#### Prompt
For the entries below, print exactly the lines between the line holding "Aldomartins (56, 999)" and the line holding "[Menu] (22, 66)", inclusive, and nothing else.

#### Input material
*** Block opens ***
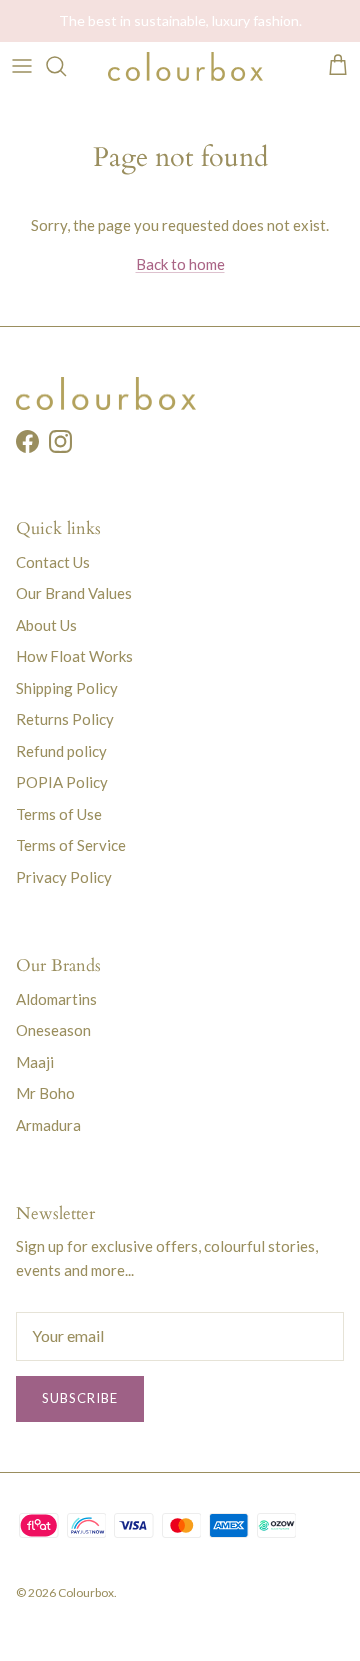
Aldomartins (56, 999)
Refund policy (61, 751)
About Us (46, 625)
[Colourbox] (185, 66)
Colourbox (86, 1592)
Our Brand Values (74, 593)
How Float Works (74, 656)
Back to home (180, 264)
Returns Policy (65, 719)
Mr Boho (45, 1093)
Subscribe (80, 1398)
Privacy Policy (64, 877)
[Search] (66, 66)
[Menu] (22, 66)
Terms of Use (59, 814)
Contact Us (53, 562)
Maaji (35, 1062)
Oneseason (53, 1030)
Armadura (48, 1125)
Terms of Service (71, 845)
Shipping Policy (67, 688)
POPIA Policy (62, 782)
*** Block closes ***
*** Block opens ***
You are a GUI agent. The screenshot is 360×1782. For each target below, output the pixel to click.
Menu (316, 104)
*** Block closes ***
#### Answer box
Aldomartins (56, 999)
Refund policy (61, 751)
About Us (46, 625)
[Colourbox] (185, 66)
Colourbox (86, 1592)
Our Brand Values (74, 593)
How Float Works (74, 656)
Back to home (180, 264)
Returns Policy (65, 719)
Mr Boho (45, 1093)
Subscribe (80, 1398)
Privacy Policy (64, 877)
[Search] (66, 66)
[Menu] (22, 66)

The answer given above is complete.